EXERCISE OBJECTIVE: Find the lines below that contain the string "agent". Copy each one.

*** Block opens ***

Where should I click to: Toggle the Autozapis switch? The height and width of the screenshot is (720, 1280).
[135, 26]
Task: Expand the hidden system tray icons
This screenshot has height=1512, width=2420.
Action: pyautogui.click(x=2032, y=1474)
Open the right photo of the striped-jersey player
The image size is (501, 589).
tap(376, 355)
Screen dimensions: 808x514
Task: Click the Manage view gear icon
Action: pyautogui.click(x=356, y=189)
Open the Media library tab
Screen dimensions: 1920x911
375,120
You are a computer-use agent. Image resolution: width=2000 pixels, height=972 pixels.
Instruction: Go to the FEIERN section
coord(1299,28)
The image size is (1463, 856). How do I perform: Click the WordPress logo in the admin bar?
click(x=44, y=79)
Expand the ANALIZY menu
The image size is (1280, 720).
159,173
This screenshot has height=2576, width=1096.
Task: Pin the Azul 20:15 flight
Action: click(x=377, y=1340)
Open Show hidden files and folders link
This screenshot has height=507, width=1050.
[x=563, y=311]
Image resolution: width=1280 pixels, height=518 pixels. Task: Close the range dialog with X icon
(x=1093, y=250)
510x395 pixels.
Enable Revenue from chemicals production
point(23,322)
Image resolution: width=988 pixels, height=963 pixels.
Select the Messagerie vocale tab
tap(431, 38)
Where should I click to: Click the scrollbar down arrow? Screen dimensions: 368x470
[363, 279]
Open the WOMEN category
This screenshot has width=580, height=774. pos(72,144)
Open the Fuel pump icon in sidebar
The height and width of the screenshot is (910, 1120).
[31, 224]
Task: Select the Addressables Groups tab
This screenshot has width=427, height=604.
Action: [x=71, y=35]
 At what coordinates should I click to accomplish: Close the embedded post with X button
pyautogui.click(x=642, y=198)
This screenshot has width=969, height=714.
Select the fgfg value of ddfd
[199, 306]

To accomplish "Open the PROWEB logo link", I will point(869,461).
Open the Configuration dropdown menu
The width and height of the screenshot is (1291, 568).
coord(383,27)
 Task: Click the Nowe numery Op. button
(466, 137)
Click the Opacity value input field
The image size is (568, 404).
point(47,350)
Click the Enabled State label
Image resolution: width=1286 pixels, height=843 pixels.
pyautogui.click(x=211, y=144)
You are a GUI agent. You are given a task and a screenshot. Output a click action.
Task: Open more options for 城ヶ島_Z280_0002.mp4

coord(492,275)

*** Block closes ***

TASK RESPONSE:
You are a computer-use agent. Image resolution: width=2000 pixels, height=972 pixels.
You are a GUI agent. You are given a task and a screenshot. Output a click action.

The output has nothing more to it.